* _DOCUMENT PASSAGE_

↓↓↓

Countries agree on treaty to regulate trade in plastic waste

Plastic waste piles up at a Tokyo facility following China's ban on imports of the material. (Photo by Keiichiro Sato)

GENEVA (Kyodo) -- Nearly all countries agreed on Friday to a legally binding framework to curb plastic waste, which has become a major threat to the marine environment, the United Nations said.

Under the amended Basel Convention, which regulates the transboundary movements of hazardous wastes, dirty plastic deemed unsuitable for recycling will be added to the list of waste subject to controls, requiring consent by importing countries prior to export.

The amendment, adopted by about 180 governments, will "make global trade in plastic waste more transparent and better regulated, whilst also ensuring that its management is safer for human health and the environment," the secretariat of the convention said in a press release.

Japan, which along with Norway submitted the amendment proposal, has exported part of its plastic waste to China and developing countries. The latest move is likely to lead Japan to step up its efforts to recycle more of the waste inside the country.

"We need to prepare domestic laws" by January 2021 when the revised treaty will come into force, Yutaka Matsuzawa, a Japanese Environment Ministry official, told reporters after attending the Conference of the Parties to the Basel Convention in Geneva.

About 300 million tons of plastic waste is produced every year, of which 8 million tons end up in the world's oceans, according to the U.N Environment Program.

While China generated the largest amount of plastic packaging waste in 2015, Japan was responsible for the largest amount per capita after the United States, data from the U.N. Environment Program showed. Such waste accounts for around half of the plastic waste generated globally.

The United States signed the Basel Convention in 1990 but has yet to ratify it.

Of Japan's total plastic litter in 2017, 23 percent was recycled. But only 40 percent was processed domestically, according to the Tokyo-based Plastic Waste Management Institute. The country has relied largely on low-cost recycling in developing countries.

↑↑↑

Could you retype the part of the plastic waste treaty article that opens with the words containing "Countries agree on" and closes with "United Nations said.", word for word?

* _DATA SHOWN_
↓↓↓

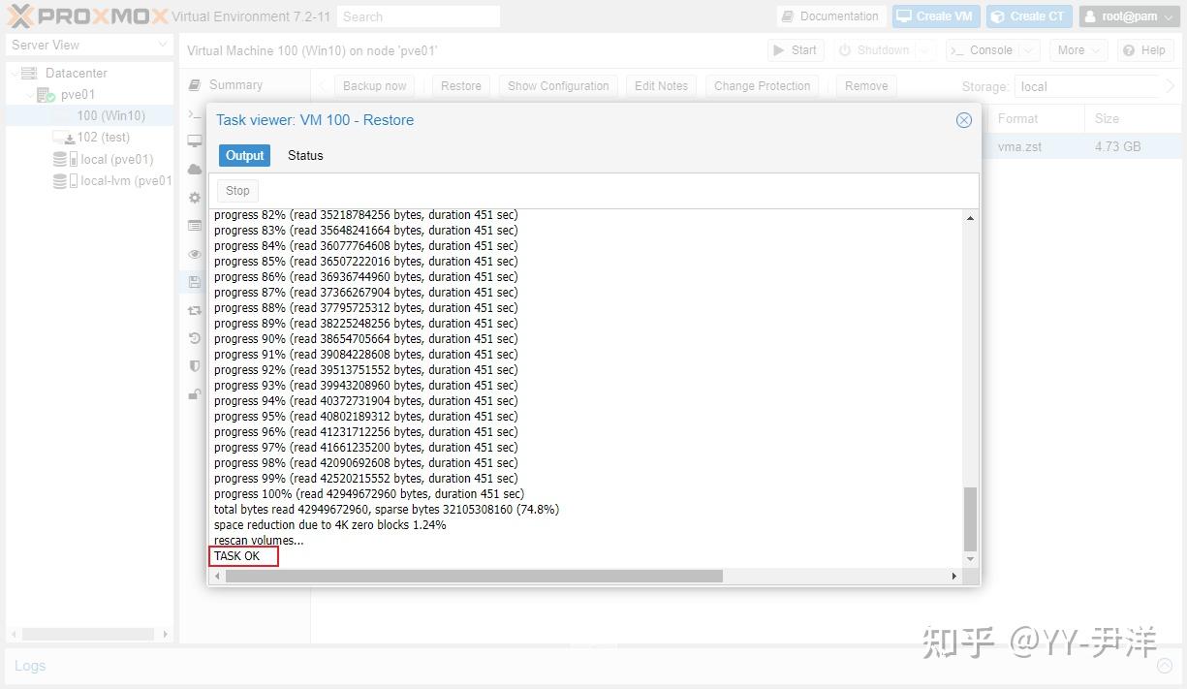The width and height of the screenshot is (1187, 689).
Task: Open the Console icon in VM sidebar
Action: 194,114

↑↑↑

* _ANSWER TO THE TASK_
Countries agree on treaty to regulate trade in plastic waste

Plastic waste piles up at a Tokyo facility following China's ban on imports of the material. (Photo by Keiichiro Sato)

GENEVA (Kyodo) -- Nearly all countries agreed on Friday to a legally binding framework to curb plastic waste, which has become a major threat to the marine environment, the United Nations said.